__Stored items__
▬▬▬▬▬▬▬▬▬▬

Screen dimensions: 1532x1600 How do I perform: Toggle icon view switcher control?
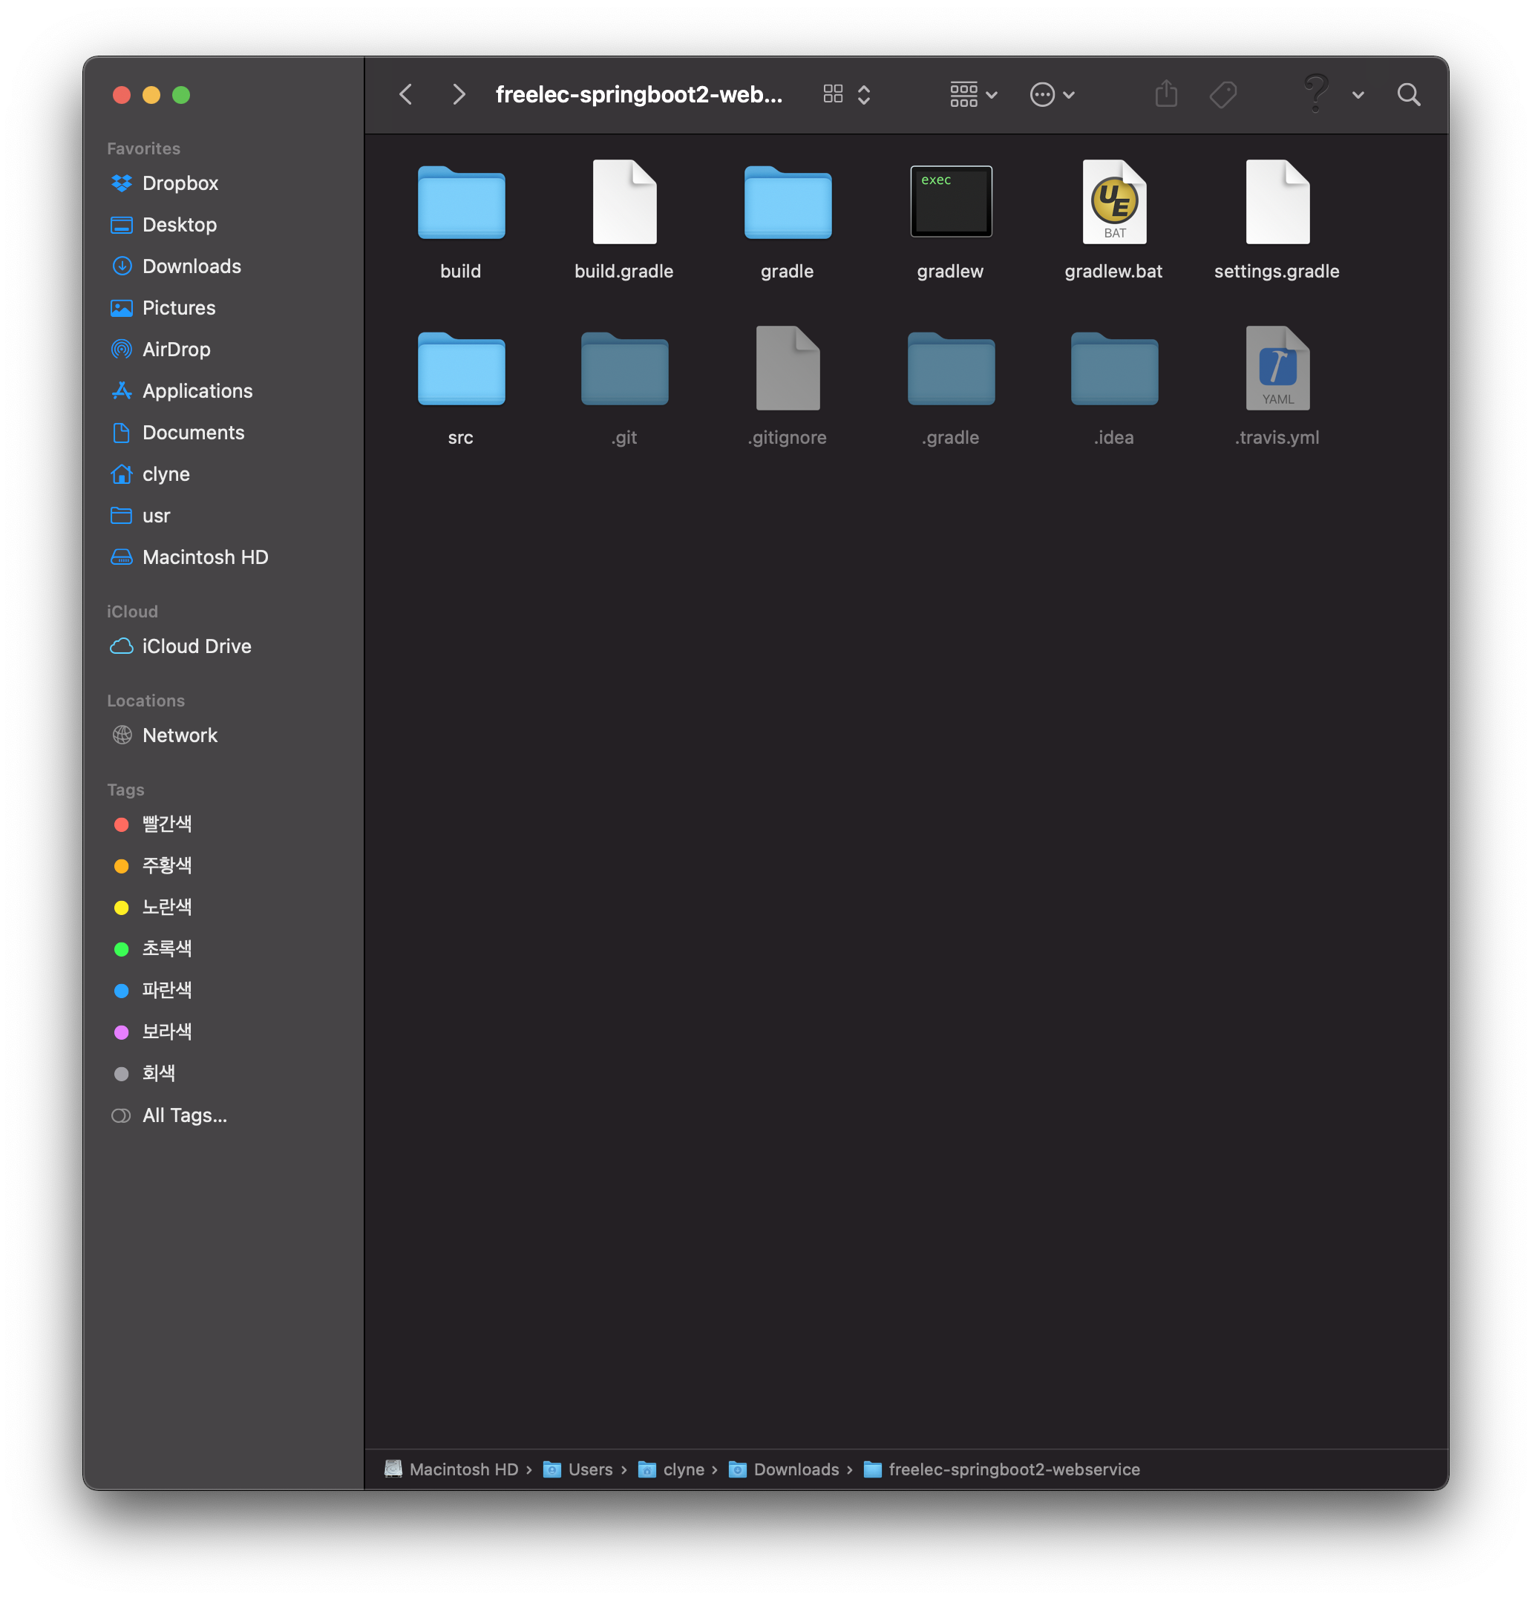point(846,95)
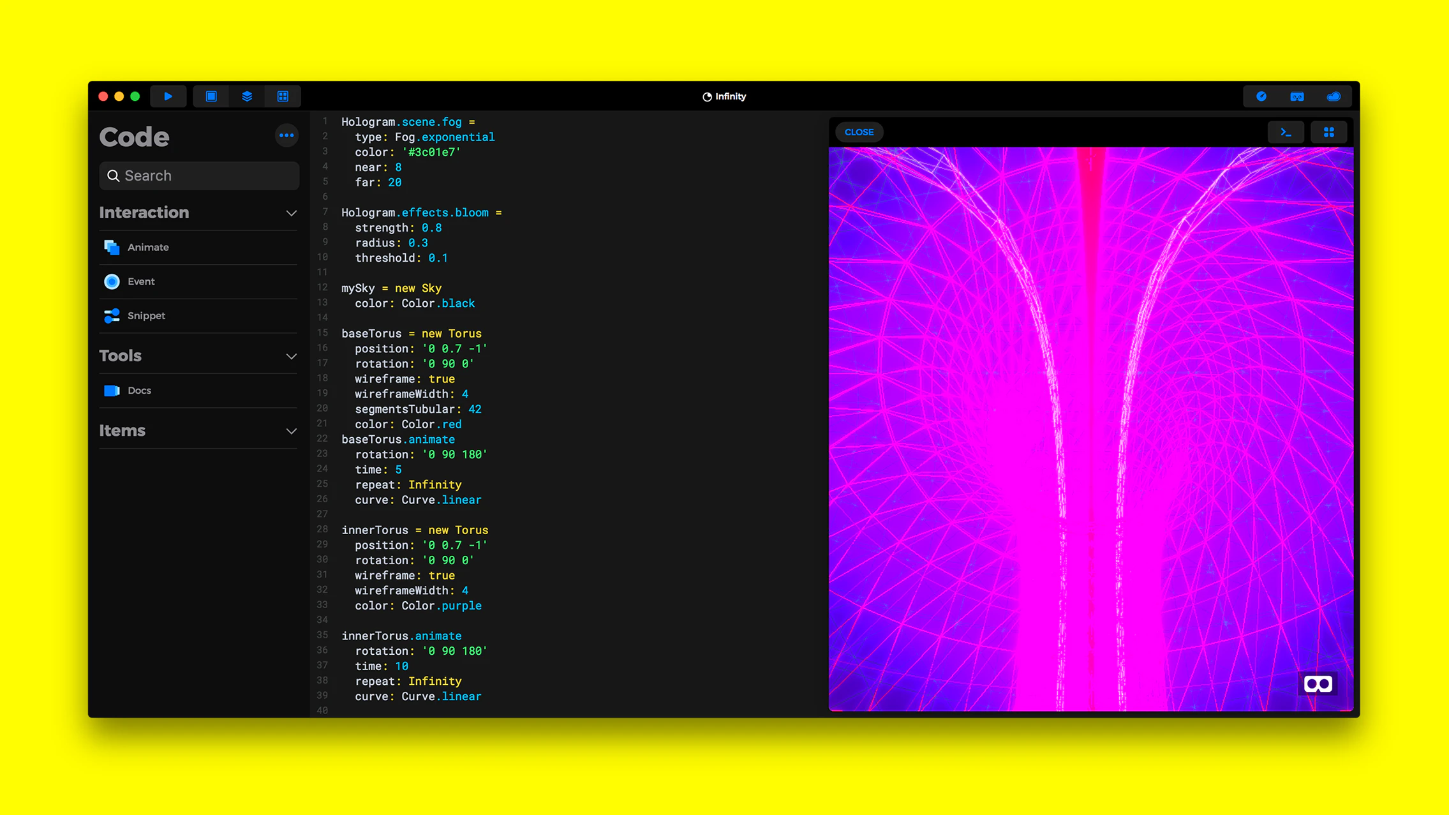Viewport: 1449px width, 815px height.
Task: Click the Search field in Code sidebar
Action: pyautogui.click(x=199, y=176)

▬▬▬▬▬▬▬▬▬▬

__TASK OBJECTIVE__
The records above are to be restated exactly, with all pictures omitted.

__FINISHED TASK__
Screen dimensions: 1532x1600 How do I perform: Toggle icon view switcher control?
point(846,95)
Viewport: 1449px width, 815px height.
Task: Click the Search field in Code sidebar
Action: pyautogui.click(x=199, y=176)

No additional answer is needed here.